• [Quoted text]:
* Start *
# How do I get a free Maxant hat?



## Charlie B (May 20, 2011)

I love my 3100p. Does anyone know how I can get a free Maxant hat to wear to the San Francisco Beekeepers Association meeting so I can tell all the members about my new extractor? (I hope Jake is reading this )


----------



## Intheswamp (Jul 5, 2011)

*Forget the hat!!!!!!.......*

....how do you get a free maxant extractor!!!!!!!!!!!!!!!!!!!!!!!!!!


----------



## honeyman46408 (Feb 14, 2003)

*Re: Forget the hat!!!!!!.......*

If they have hats I would think you should have gotten one with the extractor but thats only what I think 

I know I got a TEE shirt with my 5K lawn mower


----------



## Jim 134 (Dec 1, 2007)

*Re: Forget the hat!!!!!!.......*



honeyman46408 said:


> If they have hats I would think you should have gotten one with the extractor but thats only what I think
> 
> I know I got a TEE shirt with my 5K lawn mower




http://www.maxantindustries.com/specials/Maxant Hat WEBPIC.JPG



BEE HAPPY Jim 134


----------



## muskratcreekhoney (Mar 30, 2010)

*Re: Forget the hat!!!!!!.......*

That is a nice hat!


----------



## odfrank (May 13, 2002)

Charlie B said:


> Does anyone know how I can get a free Maxant hat to wear to the San Francisco Beekeepers Association meeting


Any guy with free September swarms flying in should be able to afford buying one. You are ahead $80 on yesterday's swarm and the hat probably costs under $15.


----------



## KQ6AR (May 13, 2008)
* End *
• [Set exercise A]: Repeat, line for line, the stretch of the rows below from the line containing "Focus the Description text area" through the line containing "Action: coord(228,173)".

• [Supplied data]:
* Start *
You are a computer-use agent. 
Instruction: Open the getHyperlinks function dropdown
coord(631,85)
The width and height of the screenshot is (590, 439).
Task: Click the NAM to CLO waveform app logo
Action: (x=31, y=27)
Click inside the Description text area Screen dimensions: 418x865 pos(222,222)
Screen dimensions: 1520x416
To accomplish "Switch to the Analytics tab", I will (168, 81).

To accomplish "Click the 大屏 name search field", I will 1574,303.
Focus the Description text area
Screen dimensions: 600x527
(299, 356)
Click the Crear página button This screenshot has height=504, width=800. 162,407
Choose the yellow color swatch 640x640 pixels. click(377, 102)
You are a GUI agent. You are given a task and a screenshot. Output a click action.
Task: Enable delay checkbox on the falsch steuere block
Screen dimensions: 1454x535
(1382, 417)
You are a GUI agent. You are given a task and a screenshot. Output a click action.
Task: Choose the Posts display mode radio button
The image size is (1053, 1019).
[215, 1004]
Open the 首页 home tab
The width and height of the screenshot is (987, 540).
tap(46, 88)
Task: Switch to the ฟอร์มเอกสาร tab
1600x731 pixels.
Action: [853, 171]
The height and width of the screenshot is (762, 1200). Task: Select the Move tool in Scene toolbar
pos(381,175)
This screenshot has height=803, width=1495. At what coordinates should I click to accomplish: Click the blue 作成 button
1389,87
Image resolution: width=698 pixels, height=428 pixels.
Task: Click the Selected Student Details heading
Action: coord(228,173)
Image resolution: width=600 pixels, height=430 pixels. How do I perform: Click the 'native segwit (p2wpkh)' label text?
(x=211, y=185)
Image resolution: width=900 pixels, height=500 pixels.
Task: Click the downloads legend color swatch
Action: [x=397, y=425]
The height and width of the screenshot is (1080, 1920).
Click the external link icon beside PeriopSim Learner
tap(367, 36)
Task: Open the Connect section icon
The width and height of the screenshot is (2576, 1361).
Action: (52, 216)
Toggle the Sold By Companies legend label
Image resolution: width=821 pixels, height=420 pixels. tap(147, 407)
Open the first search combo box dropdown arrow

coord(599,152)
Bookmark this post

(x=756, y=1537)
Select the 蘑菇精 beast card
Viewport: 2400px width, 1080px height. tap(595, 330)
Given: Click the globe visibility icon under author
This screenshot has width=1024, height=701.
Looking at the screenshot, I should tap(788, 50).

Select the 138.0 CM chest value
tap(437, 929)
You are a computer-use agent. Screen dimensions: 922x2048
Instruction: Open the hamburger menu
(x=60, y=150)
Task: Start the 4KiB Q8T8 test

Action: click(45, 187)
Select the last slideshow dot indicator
* End *
• [Set exercise B]: Duplicate the stretch of the Maxant hat forum thread from "I love my 3100p." through "free maxant extractor!!!!!!!!!!!!!!!!!!!!!!!!!!".

• [Reply A]:
Focus the Description text area
Screen dimensions: 600x527
(299, 356)
Click the Crear página button This screenshot has height=504, width=800. 162,407
Choose the yellow color swatch 640x640 pixels. click(377, 102)
You are a GUI agent. You are given a task and a screenshot. Output a click action.
Task: Enable delay checkbox on the falsch steuere block
Screen dimensions: 1454x535
(1382, 417)
You are a GUI agent. You are given a task and a screenshot. Output a click action.
Task: Choose the Posts display mode radio button
The image size is (1053, 1019).
[215, 1004]
Open the 首页 home tab
The width and height of the screenshot is (987, 540).
tap(46, 88)
Task: Switch to the ฟอร์มเอกสาร tab
1600x731 pixels.
Action: [853, 171]
The height and width of the screenshot is (762, 1200). Task: Select the Move tool in Scene toolbar
pos(381,175)
This screenshot has height=803, width=1495. At what coordinates should I click to accomplish: Click the blue 作成 button
1389,87
Image resolution: width=698 pixels, height=428 pixels.
Task: Click the Selected Student Details heading
Action: coord(228,173)

• [Reply B]:
I love my 3100p. Does anyone know how I can get a free Maxant hat to wear to the San Francisco Beekeepers Association meeting so I can tell all the members about my new extractor? (I hope Jake is reading this )


----------



## Intheswamp (Jul 5, 2011)

*Forget the hat!!!!!!.......*

....how do you get a free maxant extractor!!!!!!!!!!!!!!!!!!!!!!!!!!